President Bush has singlehandedly ended all scientific progress in the United States. Or at least you’d think so to read USA Today‘s editorial from last week.
Not only did he halt scientific progress–
Unlike some presidential vetoes, Bush’s would be more than symbolic. Because the House isn’t expected to muster the two-thirds vote needed to override, it would kill the bill. The veto would impede medical progress at potentially enormous human cost, allow abortion politics to trump science and go against the wishes of most Americans.
[in other words, USA Today is satisfied only with meaningless vetoes, unless they go their way] –the results of embryonic stem-cell research will nonetheless be happily achieved in 25 years: “A quarter-century from now, when the benefits of embryonic stem cell research are being realized, Americans are likely to shake their heads in astonishment at this week’s events in Washington.”
Despite the fact that USA Today is now able to see the future with absolute clarity, the editors also make unfounded rhetorical moves designed to cast all those who oppose the needless abuse of human life as anti-science neanderthals. Besides, “These microscopic clusters of cells aren’t life as most people think of it. They have the potential to become human only if they are successfully implanted in a woman’s uterus.” My question is, what do they have the potential to become otherwise? Cows? Before painting others as anti-scientific progress, maybe the USAT editors should get their biological facts straight: no matter whether a fertilized egg is implanted in a woman’s uterus, it still has the “potential” to become only a human being. Of course, this is dismissed by the glib statement that they aren’t life “as most people think of it,” meaning, as “we the editors think of it.” I’m sure the medical community has a different take on it.

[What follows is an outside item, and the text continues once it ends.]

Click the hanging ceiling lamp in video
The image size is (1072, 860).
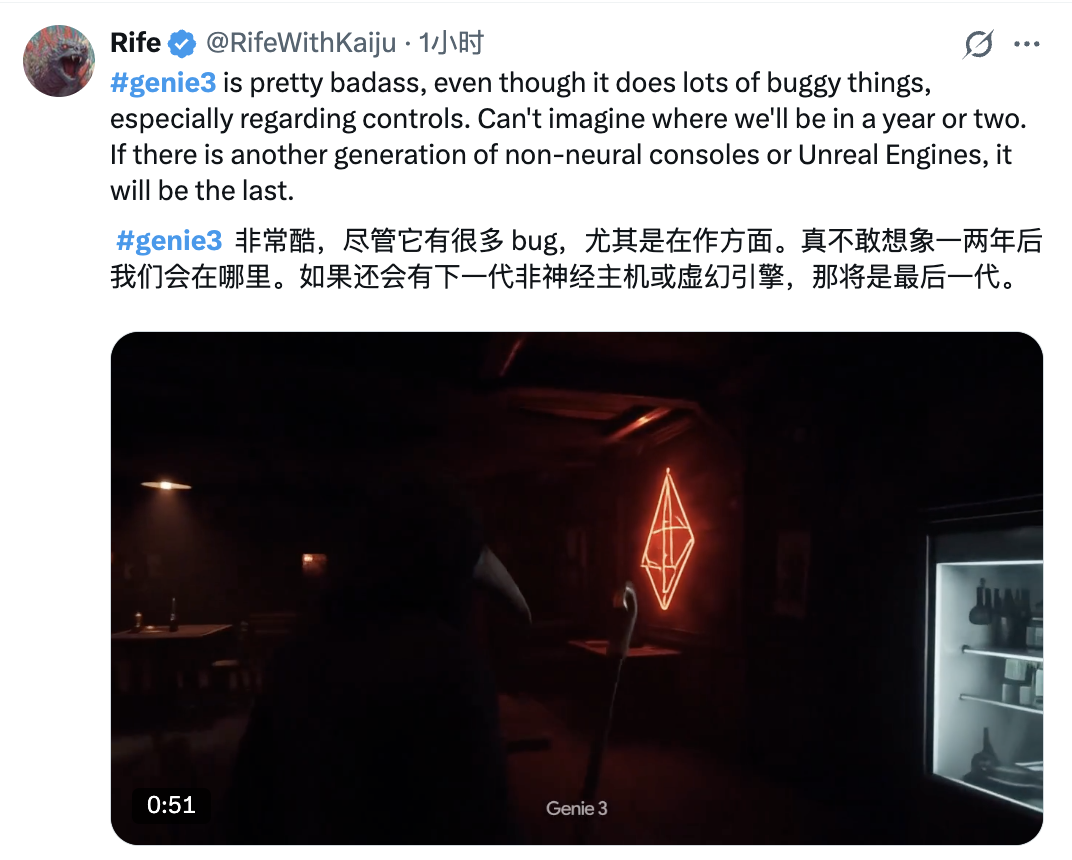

“Anti-progress” is a common point of attack, but let’s think about that one. Progress is only important relative to the goal at which one aims. If the goal is libertine scientific experimentation by means of which some utilitarian goal might be reached, progress cannot be good in any objective sense. On the other hand, cutting off the beginnings of further destructive experimentation on human lives deemed expendable for the sake of science is indeed progress toward a good end, namely, that each life is valued for the end to which God has ordained it. To suggest that scientific “progress” undefined is a good to be pursued at any cost is ridiculous on the face of it. It all depends on which end and whose progress.